ReboundDoing What’s Right


Food boxes helping the community

Posted at 2:56 PM, May 26, 2020
and last updated 2020-05-26 20:10:16-04

CORPUS CHRISTI, Texas — The COVID-19 pandemic caused businesses from all industries to close.

With places such as restaurants, hotels and schools closing, distributors had nowhere to send food. Farmers were not able to move their products, and the unemployment rate was more than 14 percent.

People from all facets were hurting.

On April 17, the USDA announced its would purchase and distribute agricultural products to those in need. Funds were made available in the amount of $3 billion for fresh produce, dairy and meat products.

Here's how it works: Farmers send their products to distributors. The distributors box up an assortment of produce and send the packed boxes to food banks, faith-based organizations and other nonprofit organizations. This became what is now called the Farm-to- Family Food Box Program, which runs through June 30.

Local farmer Ross Ybarra said he noticed more people wanting produce because they weren't going to the grocery stores in fear of being infected with the novel coronavirus.

"Because of this pandemic, it's brought to the forefront as whereas, 'Where’s my food?' " he said. "When you see the shelves that are empty, it gets your attention."

Ybarra's farm London Farm to Table CSA is not currently sending his produce for the program, but said since the pandemic, more people are intrigued about the different kinds of foods they can cook or grow in their own gardens.

The only distributor in the area approved for the Farm-to-Family Food Box program, is Corpus Christi Produce. Co-owner Melvin Powell said business began to vastly drop when businesses closed.

"We took a major hit to the amount of product we were moving, being that all the restaurants closed down, and we sell to a lot of them," he said. "The schools as well."

Powell said he and his partner, his brother John, found out about the program from the USDA and did what they needed to do get approved.

"You have to follow certain requirements: using only domestic product, using as many local farmers as you can, and then you have to link up with a nonprofit," Melvin said.

CC Produce was given $262,500 from the USDA to become an approved contractor for the Farm-to-Family Food Box.

CC Produce chose to distribute its boxes to the Coastal Bend Food Bank. Powell said, to date, CC Produce has packed more than 2,500 boxes.

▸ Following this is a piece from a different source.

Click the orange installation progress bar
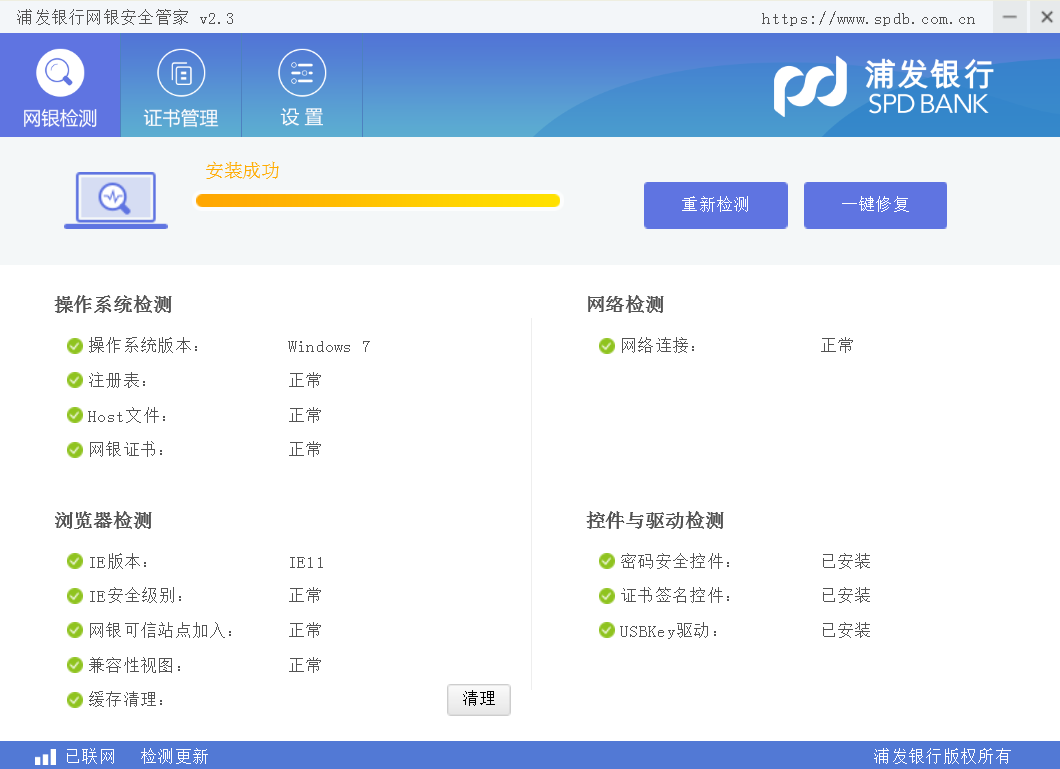coord(378,201)
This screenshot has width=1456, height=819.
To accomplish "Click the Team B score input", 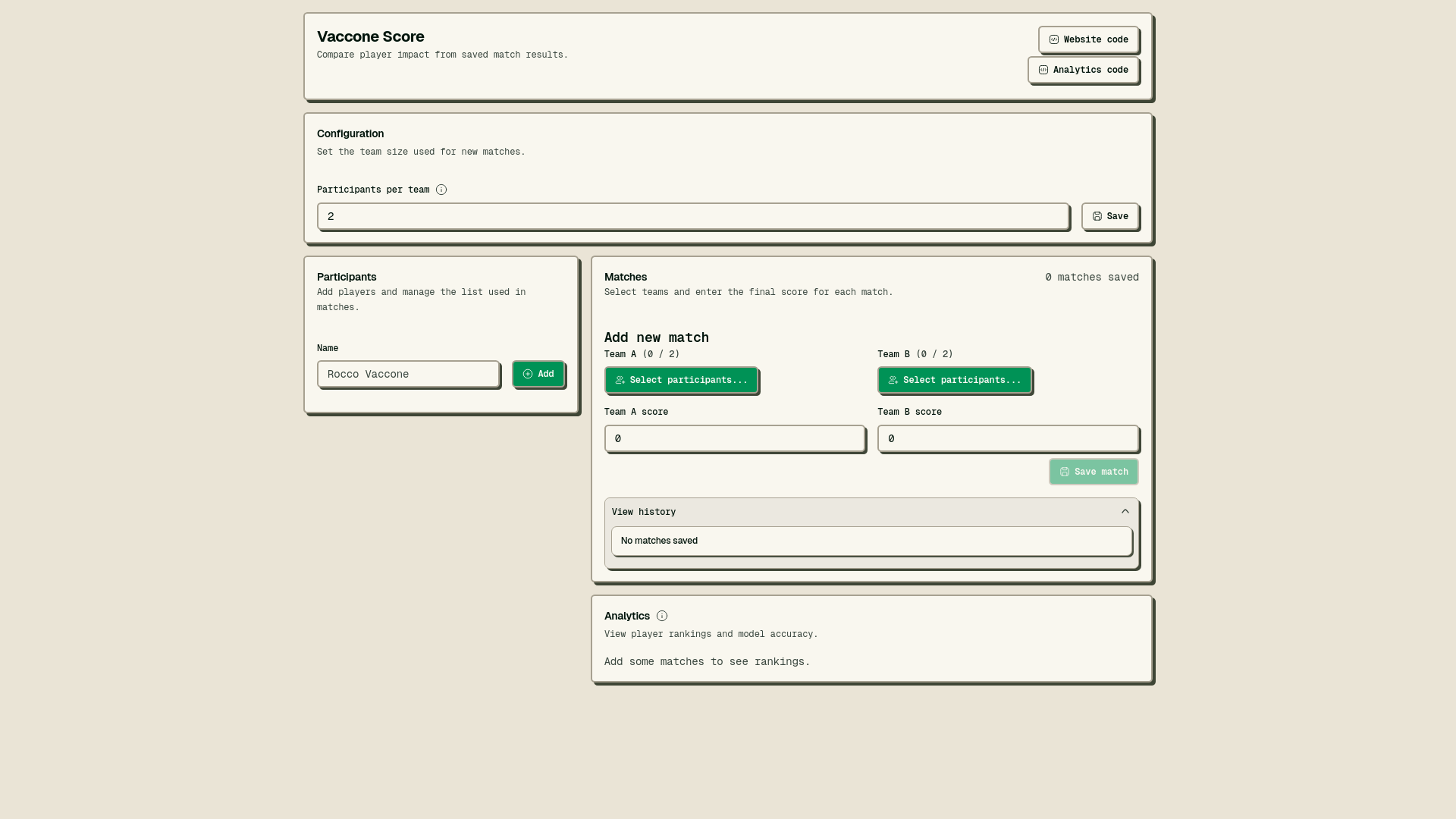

The food bank's next food distribution will be held at the Richard M. Borchard Fairground in Robstown from 11 a.m. - 1 p.m. Wednesday.

Other nonprofit organizations have gotten involved in the program.

Solid Rock Church Pastor Steve Coronado said he heard about the program from another pastor. He immediately found a distributor that would send the boxes to the church.

Coronado said the church received the boxes on a Wednesday, and within two hours on Thursday, more than 500 boxes were distributed to our community, free of charge.

Solid Rock holds its food distributions weekly, so watch its Facebook page for dates and times.

These distributions will continue until June 30. Depending on available funds, program success and the need in the country, the USDA may opt to extend the program.